LIFETIME & ESTATE PLANNING CONCEPTS

For planning purposes, assets are classified as follows: jointly held with rights of survivorship; contract assets (life insurance, IRA’s, annuities) and probate assets. For estate tax purposes all assets are included in a deceased person’s estate if they owned at the time of his/her death or the deceased person had the use or enjoyment of such assets at the time of his/her death. However, assets that are not jointly held with rights of survivorship or contract assets are probate assets. The terms of your Will only pertain to probate assets and how such assets are to be distributed upon your death.
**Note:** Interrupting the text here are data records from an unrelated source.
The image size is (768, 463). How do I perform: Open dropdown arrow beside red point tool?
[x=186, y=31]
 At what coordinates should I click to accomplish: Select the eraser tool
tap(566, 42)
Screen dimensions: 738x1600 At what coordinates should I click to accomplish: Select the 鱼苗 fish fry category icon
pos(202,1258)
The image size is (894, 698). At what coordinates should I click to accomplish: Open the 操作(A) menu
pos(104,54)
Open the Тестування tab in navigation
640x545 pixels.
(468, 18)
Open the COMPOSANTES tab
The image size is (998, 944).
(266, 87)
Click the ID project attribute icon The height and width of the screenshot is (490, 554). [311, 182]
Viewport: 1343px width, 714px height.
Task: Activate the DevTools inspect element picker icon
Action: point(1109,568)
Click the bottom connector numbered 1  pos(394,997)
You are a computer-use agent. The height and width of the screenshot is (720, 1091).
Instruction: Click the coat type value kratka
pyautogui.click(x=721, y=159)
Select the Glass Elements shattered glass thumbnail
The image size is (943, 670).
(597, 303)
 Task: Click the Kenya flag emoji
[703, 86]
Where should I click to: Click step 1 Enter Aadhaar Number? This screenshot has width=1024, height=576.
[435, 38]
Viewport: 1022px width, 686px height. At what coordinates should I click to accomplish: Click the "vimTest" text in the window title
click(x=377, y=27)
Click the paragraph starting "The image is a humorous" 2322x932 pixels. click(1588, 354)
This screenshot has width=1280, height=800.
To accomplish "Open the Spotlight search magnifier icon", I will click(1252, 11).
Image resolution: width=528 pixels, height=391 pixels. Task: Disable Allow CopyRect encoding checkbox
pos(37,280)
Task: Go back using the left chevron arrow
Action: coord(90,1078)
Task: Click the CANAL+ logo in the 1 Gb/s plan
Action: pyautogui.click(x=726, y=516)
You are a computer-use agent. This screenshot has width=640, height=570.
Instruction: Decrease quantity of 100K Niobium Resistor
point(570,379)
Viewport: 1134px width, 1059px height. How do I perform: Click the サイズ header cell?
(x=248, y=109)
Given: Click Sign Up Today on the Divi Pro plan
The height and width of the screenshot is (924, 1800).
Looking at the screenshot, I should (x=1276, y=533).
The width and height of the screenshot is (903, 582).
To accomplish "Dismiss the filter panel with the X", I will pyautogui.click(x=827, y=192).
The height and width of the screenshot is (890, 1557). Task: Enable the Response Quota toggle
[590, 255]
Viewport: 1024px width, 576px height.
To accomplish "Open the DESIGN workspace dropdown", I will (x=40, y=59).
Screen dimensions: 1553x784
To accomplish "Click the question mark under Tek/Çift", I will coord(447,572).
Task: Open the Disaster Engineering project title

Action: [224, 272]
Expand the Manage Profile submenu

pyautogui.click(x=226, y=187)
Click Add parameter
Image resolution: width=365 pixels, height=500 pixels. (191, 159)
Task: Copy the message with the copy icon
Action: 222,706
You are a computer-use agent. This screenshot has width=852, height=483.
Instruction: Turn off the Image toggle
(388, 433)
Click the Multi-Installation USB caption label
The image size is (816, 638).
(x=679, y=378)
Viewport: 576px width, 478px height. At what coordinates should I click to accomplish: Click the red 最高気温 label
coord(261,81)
For the year 2010 the federal estate tax was repealed for one year. As of January 1, 2011, the federal estate tax was reinstated, resulting in an “applicable exclusion amount” of $5,000,000 for the years 2011 and 2012. On January 1, 2013, the $5,000,000 exclusion amount was extended permanently.

If the total assets less deductions and expenses of your estate do not exceed the “applicable exclusion amount”, there will be no federal estate tax.

The “applicable exclusion amount” also applies for gift tax purposes, which means that if during your lifetime you made taxable gifts, the amount of your taxable gifts will reduce the “applicable exclusion amount” that will be available for federal estate tax purposes. As of January 1, 2011, each person is allowed to make annual non-taxable gifts, if the amount of the gift to each person does not exceed $13,000 ($26,000 for couples), and this does not reduce the “applicable exclusion amount.”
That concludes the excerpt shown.